It has taken a devastating toll on many boys and men for years and years. Lord knows it's done a number within my family and my life for years now. You don't hear much about it, it's not a disease that is really well known. I mean let's face it, Aids, Cancer, ALS, Leukemia, these are all well known diseases but Duchenne, no it's not. I know there are a lot of diseases out there that are not as well known also but I am only talking about this one, this disease that ravages my son's body and mine.
This disease that has ravaged my family, my mother, my grandmother, my uncles and my brother. It's like an unwelcomed visitor that never leaves, the horrible smell that still lingers year after year, the one thing that makes it hard to believe in much. Believe me I know, I am aware. I spent years cursing God for what happened in my life, why he had cursed my family to deal with this disease, why my brother and why not me! Why not me, I who was older, stronger, willing to take all that came to ease my brother's pain.Why why why? I spent years not believing, even though my mother still did and does. She tried, I know she suffered more than I have so it was very interesting to me that she did believe in God. Her older and younger brothers both had DMD, they both died in their very early 20s. I know she thought of this often with her son, she wasn't sure she would be able to be strong enough to make it through with a child suffering from the same disease that took her brothers.

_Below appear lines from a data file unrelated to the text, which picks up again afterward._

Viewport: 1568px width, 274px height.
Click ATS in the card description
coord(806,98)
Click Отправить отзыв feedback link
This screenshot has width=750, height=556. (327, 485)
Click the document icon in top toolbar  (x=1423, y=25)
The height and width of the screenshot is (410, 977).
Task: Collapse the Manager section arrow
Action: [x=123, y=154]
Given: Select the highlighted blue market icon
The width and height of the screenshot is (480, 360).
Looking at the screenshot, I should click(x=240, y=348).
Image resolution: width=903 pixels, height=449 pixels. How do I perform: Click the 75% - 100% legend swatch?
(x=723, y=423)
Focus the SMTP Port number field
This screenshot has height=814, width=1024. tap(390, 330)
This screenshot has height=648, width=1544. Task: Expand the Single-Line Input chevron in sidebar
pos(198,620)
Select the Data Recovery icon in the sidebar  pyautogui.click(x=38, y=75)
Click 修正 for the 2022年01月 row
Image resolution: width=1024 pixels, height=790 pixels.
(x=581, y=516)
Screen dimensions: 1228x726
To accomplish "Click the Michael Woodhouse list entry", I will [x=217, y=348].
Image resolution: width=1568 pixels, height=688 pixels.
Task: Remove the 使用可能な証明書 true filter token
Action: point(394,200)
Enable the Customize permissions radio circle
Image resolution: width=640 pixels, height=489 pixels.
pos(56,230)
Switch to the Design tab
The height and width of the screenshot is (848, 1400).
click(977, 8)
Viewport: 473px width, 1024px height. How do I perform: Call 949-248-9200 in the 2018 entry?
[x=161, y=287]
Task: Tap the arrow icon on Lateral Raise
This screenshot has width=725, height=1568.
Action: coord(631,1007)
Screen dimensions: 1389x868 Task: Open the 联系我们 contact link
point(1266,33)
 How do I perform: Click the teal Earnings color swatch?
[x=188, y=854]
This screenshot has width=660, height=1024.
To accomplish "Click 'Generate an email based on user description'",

She did, she managed when she thought she couldn't because she had her family, well let's be honest, she had her sister and me. Her mother died before Tom did as did my grandfather. One of my father's sisters tried to help and be there for her when she could, but it was difficult I'm sure. But I am not going to go into that other than to say that my father wasn't around and most of his family was not either. I'm sure it was difficult with my mother being their ex sister in law and all. (I still have bitterness here so this is where that part of this story stops.)
Then there is me, when I was 20 I found out I was pregnant. At first I was freaking out, how would I be able to raise a child if it were a boy and had DMD? Was I going to be strong enough to do it, could I do it? How would people look at me knowing that this ran in my family and how big of a chance I was taking by having a child? Then I woke the fuck up and realized that it didn't matter to me how anyone viewed me because their opinion didn't matter.
It was hard once I found out that I was indeed having a boy. I knew deep in my heart of hearts that he had it but denial is a lovely place to be for 7 months. I knew that I would probably defend my reasons for having my son once he got older but I had no idea that my own grandmother would tell me at my baby shower that I was stupid for having a baby knowing the risk I took. Once he was 9 months old and it was confirmed it was worse with the people that knew it ran in my family.
After my brother died I was told not to depend on my family, (my father's side), that I knew what I was getting into when I had Zak and I couldn't expect any support from them. Which I didn't need then and I really don't need now. I will not defend the reason that I had my son and I shouldn't have to. Have you? Did you ever have to defend the reason you had your child? Have you had to explain to people that yes, you knew there was a chance and yes you had them anyway?
I have been through hell with Zak, the hell he's been through in the past few years has been tough. I've always worried that he would grow to hate me, knowing that this disease is carried in my genes, but he doesn't. I asked him about it a few times and he keeps telling me no. He said he couldn't hate me because I gave him life, and because he knows that I would take his place in a heartbeat if I could. But I can't, the only thing I can do is make his life as good as it can be.
There have been several mothers that have lost their sons in this past year and it weighs on my mind. I know that I have been blessed for Zak to have been in my life as long as he has and that I have no control over how long he'll be with me.
As the mother of a boy that has this disease though I believe that it's my job to let you know how it is when you have a child like mine. I felt the need to share this part of our life with you tonight to show you of what it is like to be on this end of a disease like this. It is hard but possible and you can expect many more blogs of how it's going. After all, you'd never know if you didn't hear it from someone who lives it.